There is also good reason for scrutiny of our desire for combat. We are hurt, angry and still grieving over the meaningless loss of thousands of American lives in the attacks of Sept. 11. Desire for revenge is general in our land and often overgeneralized in its target. We hear this in George Bush's loose talk of an ''axis" of evil formed somehow by countries that have almost no dealings with one another. We see it in our readiness to tar Iraq with the same brush used to discredit the Taliban.
The cause of peace is threatened as much by specialization in the distribution of the moral risks of war as by specialization in its risks to life and limb. Both sorts of specializations can lull citizens into passive fascination with impressive shows of power staged by a military that is, in theory, supposed to do the public's will. In a properly constituted democracy, decisions of war and peace must emerge from the conscientious deliberation of the public's true representatives, and their deliberations must shape and be shaped by the equally conscientious if less organized deliberations of an engaged citizenry.
While today's Congress hardly answers to this ideal account, it remains the center of the nation's public political deliberation.
It is, then, a blessing that Article I, Section 8, of our Constitution clearly vests the power to declare war in Congress.

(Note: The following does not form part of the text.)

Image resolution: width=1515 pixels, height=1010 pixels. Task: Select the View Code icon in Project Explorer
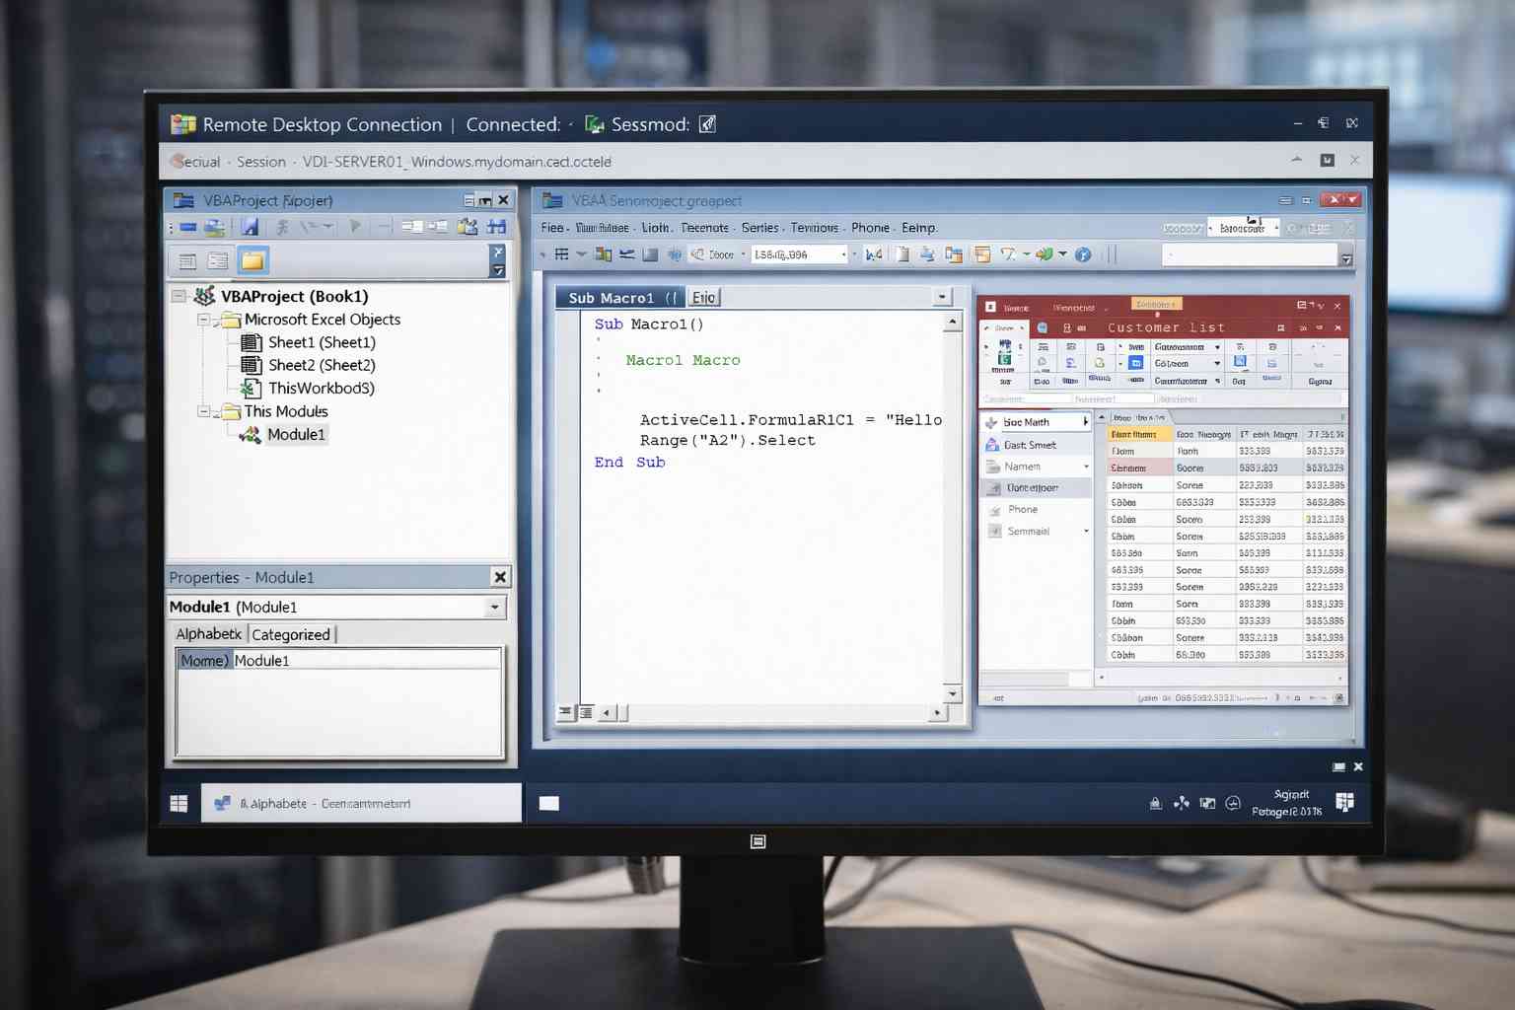pyautogui.click(x=187, y=259)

Yet we have fallen from this democratic element of our own Constitution to the point at which the public expresses little or no outrage when the president speaks and acts as though he has the unilateral prerogative to initiate a war in nonemergency conditions.

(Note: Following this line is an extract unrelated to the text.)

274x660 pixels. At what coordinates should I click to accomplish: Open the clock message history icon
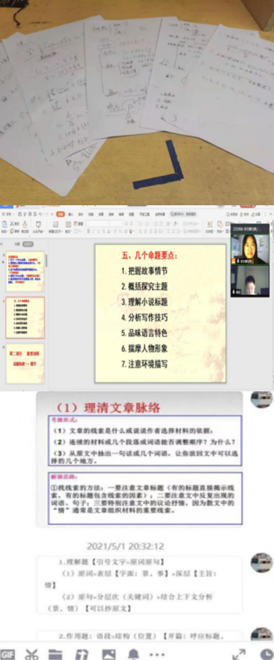[266, 654]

The first fateful bomb might fall on Baghdad before Congress even begins its formal discussion of the wisdom of the war. Even if debate does take place, it likely will be a mere fifth wheel to the seemingly self-sufficient decision-making already underway behind closed doors in the White House. Under these circumstances, both Congress and the public it represents are reduced to the role of spectators.

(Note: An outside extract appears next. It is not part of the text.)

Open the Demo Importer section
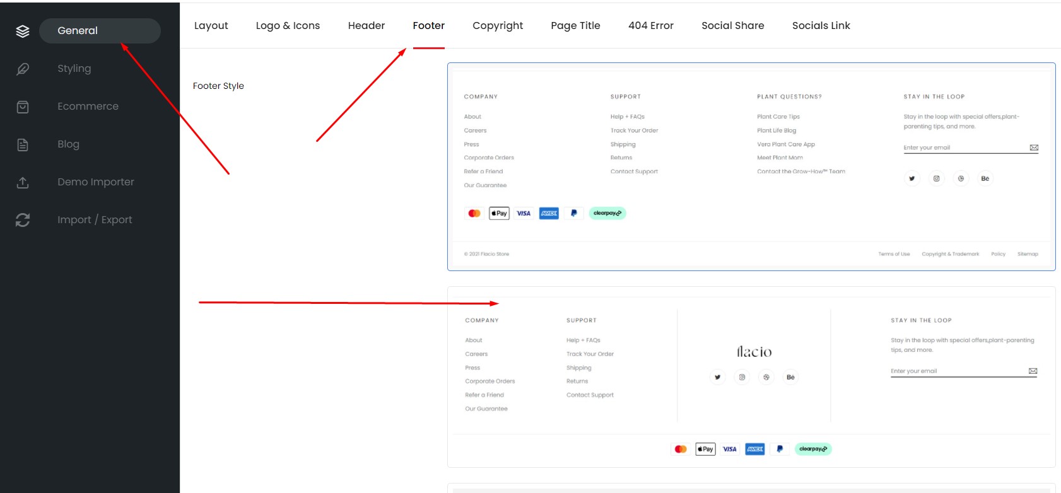Screen dimensions: 1061x493 96,182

It may be objected that presidential decisions about war and peace are in good democratic order, because presidents generally are concerned about maintaining their popularity and can do so only if their decisions reflect public preferences. One superficial problem with this objection is that it applies only to those reasonably popular first-term presidents who have a realistic hope of re-election. But the more fundamental problem is that it overlooks the vast difference between what a person is capable of applauding and what a person is capable of making the deliberate and considered decision to do.
If war policy is chosen behind closed doors and then conveyed to the people in conjunction with a skillful caricature of the predetermined enemy (supported, perhaps, by intelligence whose precise nature cannot be revealed), the public can be made to prefer an array of unsavory wars that it would never choose in the light of open deliberation. To think that democracy boils down to making sure one's decisions can be made popular in retrospect is to reduce the ideal of democracy to competency in marketing.
It is true that we cannot make decisions about war and peace more democratically without also making them more slowly and openly. It is also true that openness and deliberateness can be costly. Yet these costs are part of the price of self-rule, the essence of the political freedom we Americans have historically cherished.
We must assume these costs, along with the burdens of the citizen-soldier, not only to realize our own aspiration to self-rule but also to give the world the best available guarantee that we will use our vast military power as responsibly as is humanly possible.
The writer is an assistant professor of philosophy at the University of Virginia.